Si una serie ha demostrado que el revival es absoluta tendencia, esta ha sido
Mad Men. Evocar la esencia años 50 también pasa por recuperar los corsés y corpiños. Como los diseñados por
Maidenform, la firma que dio título además a un episodio en el que Don Draper persigue potenciar dicha firma estudiando a su principal competidora,
Playtex.
Masters of Sex vino a confirmar que la ropa interior que moledea la figura está de moda. De vestir a
Lizzy Caplan se encarga
Rago, una empresa especializada con más de 65 años de historia. Las prendas estructuradas de la doctora Virginia Johnson recuerdan a los sujetadores cono diseñados por
Gaultier en los 80 para Madonna. ¿La diferencia? Virginia será muy liberal en su estudio de la sexualidad, pero es la reina de la discreción y se prohíbe los colores oscuros, tentadores. Y es que, como resume una de las vampiras de
True Blood, abriéndose la gabardina y mostrando un corsé con ligueros: “
Si una mujer viene a tu casa y lleva lencería negra... ¡al menos quítale el abrigo!”.
Pies de fotos.
‘THE GOOD WIFE’ JULIANNA MARGULIES
Push up y satén. La abogada Alicia Florrick renueva armario cuando deja de ser la mujer del fiscal. Más sensual y coqueta, pero sin perder nunca la elegancia.
'TRUE BLOOD' ANNA PAQUIN
Rojo pasión. Tops triángulo y braguitas de encaje en el color de la sangre, el homenaje de la camarera Sookie cuando se deja morder por dos vampiros a la vez.
‘THE HONOURABLE WOMAN’ MAGGIE GYLLENHAAL
En tonos pastel. La empresaria Nessa Stein duerme en una habitación del pánico por miedo a un atentado. Su obsesión se refleja en la lencería, exclusiva pero discreta.
‘MAD MEN’ JANUARY JONES
Corsés y bustiers. La ama de casa de los 50, Betty Draper, se permite la lencería negra en un viaje. Realza su silueta, con escote strapless para sus vestidos sin tirantes.
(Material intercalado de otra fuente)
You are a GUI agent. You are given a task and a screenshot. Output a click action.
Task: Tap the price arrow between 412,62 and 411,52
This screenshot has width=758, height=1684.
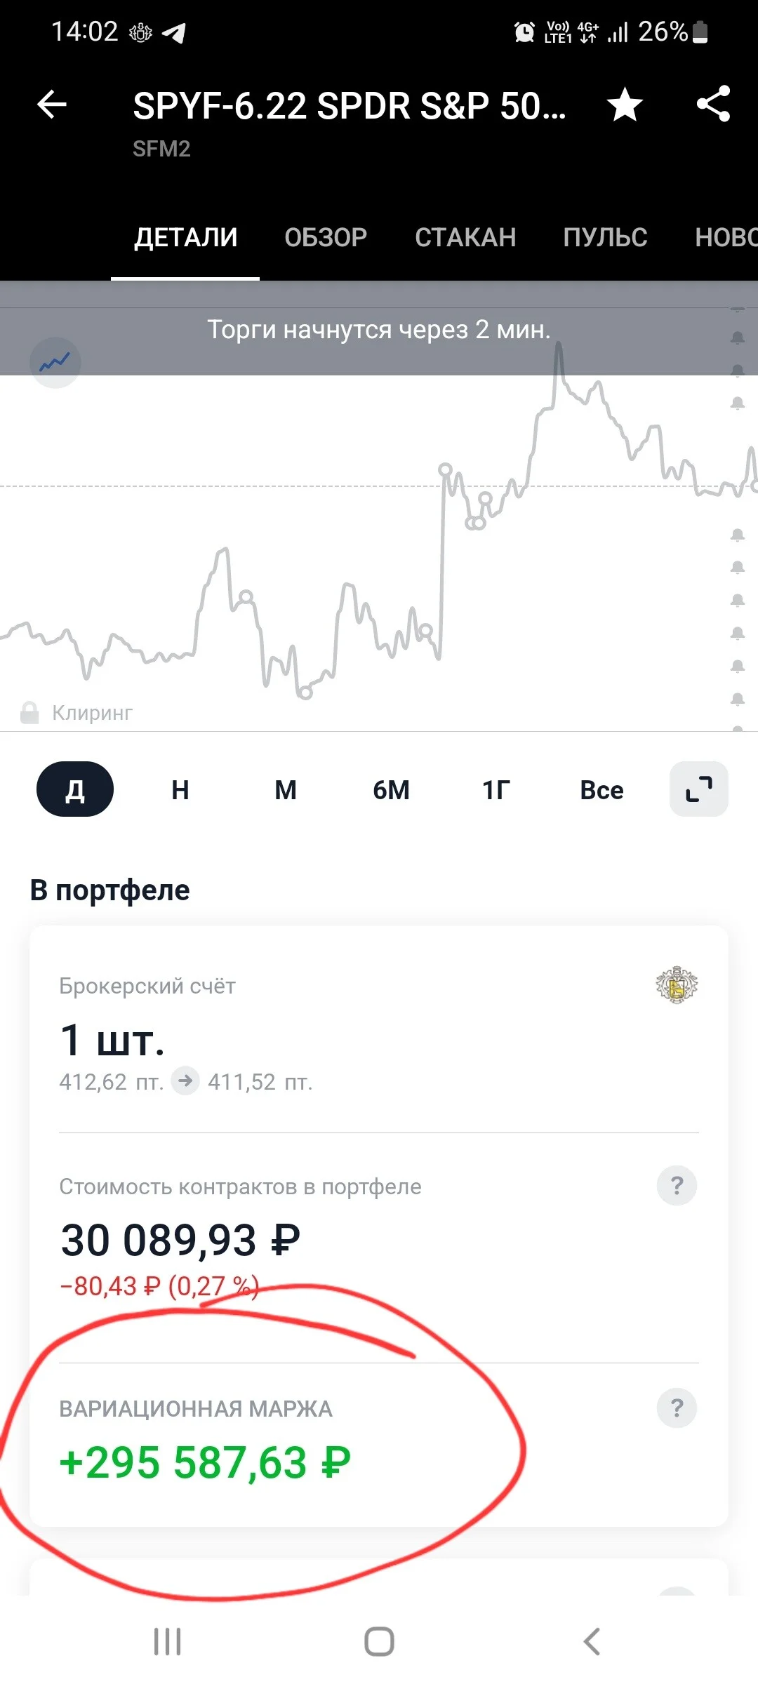coord(185,1081)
‘THE AMERICANS’ KERI RUSSELL
Básicos de microfibra. Para espiar en plena Guerra Fría, Elizabeth apuesta por la comodidad, con tops sin tirantes y culottes sin costuras, ideales para sus cambios de disfraz.
‘NEW GIRL’ ZOOEY DESCHANEL
Explosión de color. Enamoradiza y de aspecto naif, Jess es pura vitalidad y suele bromear con sus pretendientes, lo que se traduce en divertidos y llamativos sujetadores.